Gli esponenti dell’UDC sottolineano come l’atteggiamento del PD, ancora una volta, appaia contraddittorio e incoerente: “Il consigliere comunale da cui nei giorni scorsi è dipesa l’assenza del numero sufficiente per sfiduciare L'Andolina al Comune è proprio del PD, che come già successo negli anni passati è sempre pronto ad assumere comportamenti contraddittori. La conseguenza è che agli occhi dei cittadini perde credibilità tale partito, ma più in generale tutta la politica locale”.

“L'Andolina privo di legittimità politica”

Non meno duro il giudizio nei confronti dello stesso L'Andolina, accusato di “aver smarrito il senso delle istituzioni”: “Il presidente L'Andolina, invece di prendere atto dell’assenza delle condizioni per governare, consente che Provincia e Comune restino in balia delle volontà di un solo eletto, a cui di colpo viene assegnato il potere di decidere le sorti di due enti fondamentali per lo sviluppo del territorio.

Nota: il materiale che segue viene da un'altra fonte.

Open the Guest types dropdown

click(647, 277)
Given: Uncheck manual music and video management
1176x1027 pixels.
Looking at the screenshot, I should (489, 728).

Come pensa di governare L'Andolina, oramai debole e sotto ricatto di un partito, il PD, che non lo ha né voluto né eletto?”.

A detta dell’UDC, questa situazione mina la credibilità delle istituzioni e condanna il territorio vibonese a una condizione di stallo politico e amministrativo. “Bene ha fatto la consigliera comunale dell’UDC, Mariana Iannello, ad optare per la sfiducia nei riguardi di L'Andolina – proseguono Luciano e Loielo – essendo venuta meno nella sua amministrazione l’agibilità democratica”.

“Serve un mea culpa e un nuovo confronto politico”

Il documento firmato dai dirigenti dell’UDC si chiude con una riflessione più ampia sullo stato della politica vibonese: “È evidente che sono proprio tali vicende, a cui i cittadini assistono inermi, a determinare un calo di credibilità della politica locale, con le conseguenze fisiologiche a cui abbiamo assistito: ad esempio, nel Consiglio regionale questo territorio è oggi privo di una rappresentanza autorevole e numerosa”.

Un riferimento diretto anche al sindaco di Vibo Valentia, Enzo Romeo, accusato di non essere riuscita a tradurre il consenso amministrativo in risultati politici concreti: “Non possiamo dimenticare la pessima performance amministrativa e politica del Sindaco di Vibo Romeo che, pur avendo un’intera amministrazione comunale a suo favore, non è riuscita ad eleggere un consigliere regionale e ha dimostrato di non essere in grado di amministrare bene la città, concentrandosi su inutili nomine di consulenti che hanno mortificato giunta e consiglio comunale”.

Infine, l’appello dell’UDC: “Occorre fare un mea culpa e aprire un serio confronto tra le forze politiche che operano sul territorio provinciale, affinché si recuperi il senso autentico della politica. In qualità di rappresentanti dell’UDC – concludono Luciano e Loielo – invitiamo i nostri alleati ad aprire sin d’ora un tavolo di confronto per costruire una seria alternativa di governo per la Provincia e per il Comune di Vibo Valentia”.